Dalam konteks Aceh hari ini, kita dihebohkan oleh berita tentang
adanya dosen yang mengajak mahasiswanya belajar gender di gereja, meskipun
mungkin tujuannya untuk memberikan perbandingan kepada mahasiswa agar para
mahasiswanya dapat memahami bagaimana perlakuan laki-laki dan perempuan menurut
agama selain Islam untuk dibandingkan dengan pandangan Islam terhadap laki-laki
dan perempuan (gender), sehingga dapat menemukan betapa Islam jauh lebih
bijaksana mengatur hubungan manusia yang berbeda jenis kelamin tersebut, yang
pada akhirnya akan memepertebal keimanan kita bahwa Islamlah agama yang paling
benar serta kita dapat mengetahui kekurangan (kelemahan) agama lain dalam
memandang hubungan laki-laki dan perempuan tersebut, seharusnya untuk mengkaji
hal tersebut bisa digunakan cara atau pendekatan yang lebih sesuai dengan
kondisi di Aceh hari ini, namun dikarena kurang tepat dalam memilih metode maka
maksud dan tujuan yang diinginkan dari pendidikan tersebut tidak tercapai, yang
ada malah sebaliknya fitnah yang di tuai dan hal ini sekiranya sebisa mungkin
harus dihindari oleh seorang da’i (pendakwah) atau dengan makna yang lebih kontekstualnya
yaitu oleh seorang pendidik baik guru, dosen maupun tenaga pengajar lainnya.

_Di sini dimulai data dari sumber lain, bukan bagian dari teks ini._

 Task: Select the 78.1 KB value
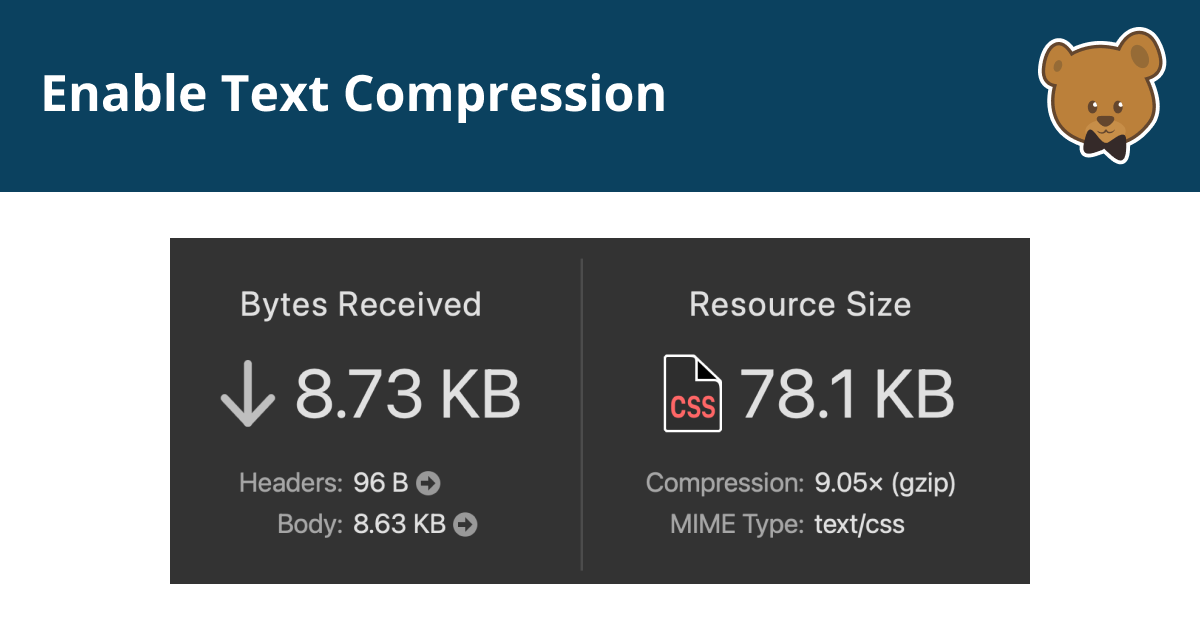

Akhirnya penulis berharap sebagai muslim kita bisa lebih bijaksana
dalam berdakwah, bisa lebih bijaksana dalam menyikapi setiap persoalan yang
terjadi di sekitar kita, hanya dengan kebijaksaanlah Insya Allah Islam yang rahmatan
li’alamin akan dapat kita nikmati bersama dan Islam serta Muslimnya benar-benar
akan menempati posisi yang paling tinggi, paling mulia di dunia dan
akhirat.
Wallahu a’lam bisshawaab!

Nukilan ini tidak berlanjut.